A publisher approached her father with a detailed outline for an inside guide to how a Shanghai couple prepared their daughter to compete successfully with the best students in America. Local newspapers weighed in with articles about how Chang's membership in a dance troupe surely helped. "Magical girl 'danced' her way into Harvard," the Shanghai Evening Post headlined。
At the very top of the wish list for many of them is Harvard, or Hafo, which the Chinese pronounce with reverence.
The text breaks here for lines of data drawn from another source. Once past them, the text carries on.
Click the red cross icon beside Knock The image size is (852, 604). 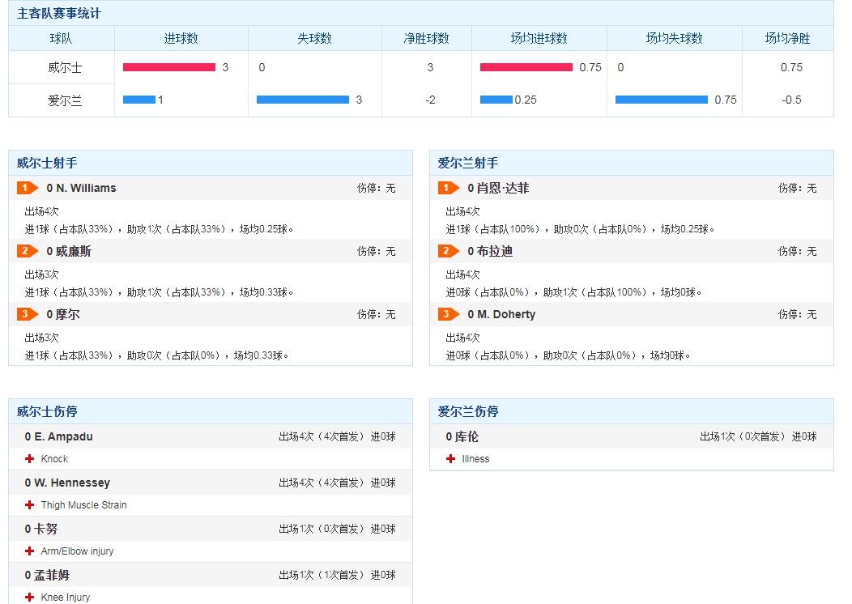(30, 459)
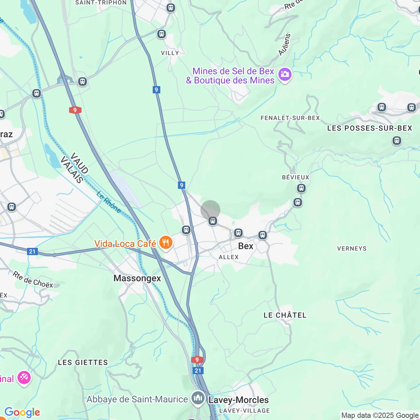
Task: Select the gray circle location marker above Bex
Action: tap(210, 210)
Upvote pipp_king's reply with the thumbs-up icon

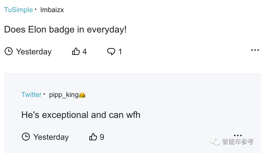(93, 137)
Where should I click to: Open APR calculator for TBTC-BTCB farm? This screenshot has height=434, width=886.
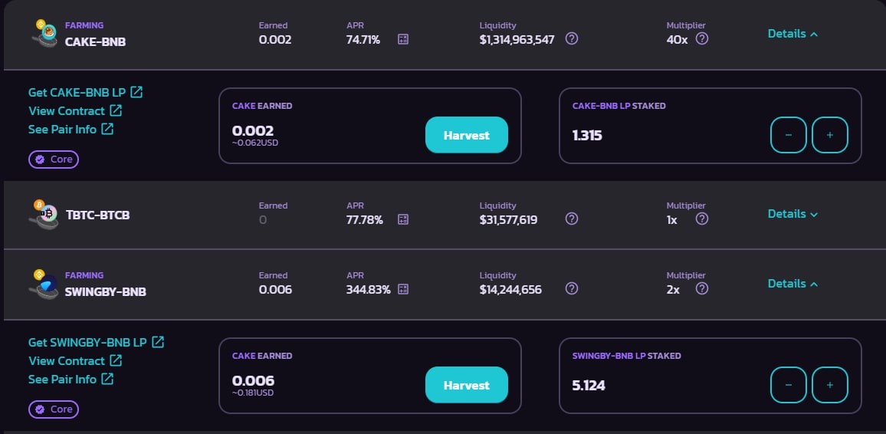[x=403, y=219]
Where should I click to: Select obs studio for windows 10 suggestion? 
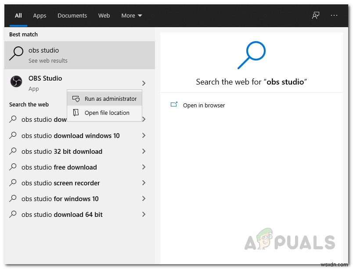pyautogui.click(x=60, y=199)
Its namesakes are found all over China-the Harvard Kindergarten, the Harvard Graphic Arts School, the Harvard Beauty School... For those coveting the real thing, there are nearly a dozen books in Chinese, among them "You Too Can Go to Harvard: Secrets of Getting into Famous US Universities," and the bestseller published in 2000, "Harvard Girl."
"More and more rich Chinese families want to send their children to the United States to be educated, and when they do, they want them to go to the best universities," said Zhou Jun, the founder and head of the Leadership Academy, one of a dozen consulting firms that dispenses advice on how to get into foreign universities。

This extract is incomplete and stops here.